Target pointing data
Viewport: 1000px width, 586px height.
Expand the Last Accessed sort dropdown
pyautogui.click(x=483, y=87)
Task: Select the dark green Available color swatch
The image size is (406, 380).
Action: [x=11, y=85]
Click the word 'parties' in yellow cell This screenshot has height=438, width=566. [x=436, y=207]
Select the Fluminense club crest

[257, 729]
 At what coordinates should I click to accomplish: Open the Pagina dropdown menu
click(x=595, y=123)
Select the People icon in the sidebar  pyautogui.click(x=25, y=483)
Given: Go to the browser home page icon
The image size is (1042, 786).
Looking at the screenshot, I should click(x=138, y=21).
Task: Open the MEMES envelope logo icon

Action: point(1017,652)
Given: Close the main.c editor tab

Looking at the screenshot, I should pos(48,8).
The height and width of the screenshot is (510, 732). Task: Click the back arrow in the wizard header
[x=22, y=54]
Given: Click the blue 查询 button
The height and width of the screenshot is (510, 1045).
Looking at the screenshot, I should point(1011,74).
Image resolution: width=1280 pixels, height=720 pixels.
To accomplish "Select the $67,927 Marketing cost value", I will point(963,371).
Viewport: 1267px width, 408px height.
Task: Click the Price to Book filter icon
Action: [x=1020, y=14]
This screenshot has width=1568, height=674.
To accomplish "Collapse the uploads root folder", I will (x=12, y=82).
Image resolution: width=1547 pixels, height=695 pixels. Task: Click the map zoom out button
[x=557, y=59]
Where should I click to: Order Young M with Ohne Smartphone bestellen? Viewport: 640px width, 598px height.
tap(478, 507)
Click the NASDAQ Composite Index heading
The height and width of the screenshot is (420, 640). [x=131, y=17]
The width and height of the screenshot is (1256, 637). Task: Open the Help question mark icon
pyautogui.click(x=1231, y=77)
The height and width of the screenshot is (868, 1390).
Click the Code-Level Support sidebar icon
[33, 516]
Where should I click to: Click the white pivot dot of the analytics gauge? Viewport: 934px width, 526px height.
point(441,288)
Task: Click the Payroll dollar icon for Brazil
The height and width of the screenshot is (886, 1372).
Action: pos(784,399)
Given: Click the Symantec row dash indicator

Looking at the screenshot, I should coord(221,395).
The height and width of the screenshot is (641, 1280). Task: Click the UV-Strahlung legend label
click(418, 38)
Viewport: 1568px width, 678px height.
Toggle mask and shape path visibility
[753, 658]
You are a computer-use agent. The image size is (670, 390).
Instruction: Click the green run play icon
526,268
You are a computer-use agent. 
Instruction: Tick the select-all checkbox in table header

» **Task statement**
Please copy out the lines above, beginning with the line that contains "Click the NASDAQ Composite Index heading" and continuing through the line that contains "Action: pos(784,399)".

» **Correct result**
Click the NASDAQ Composite Index heading
The height and width of the screenshot is (420, 640). [x=131, y=17]
The width and height of the screenshot is (1256, 637). Task: Open the Help question mark icon
pyautogui.click(x=1231, y=77)
The height and width of the screenshot is (868, 1390).
Click the Code-Level Support sidebar icon
[33, 516]
Where should I click to: Click the white pivot dot of the analytics gauge? Viewport: 934px width, 526px height.
point(441,288)
Task: Click the Payroll dollar icon for Brazil
The height and width of the screenshot is (886, 1372).
Action: pos(784,399)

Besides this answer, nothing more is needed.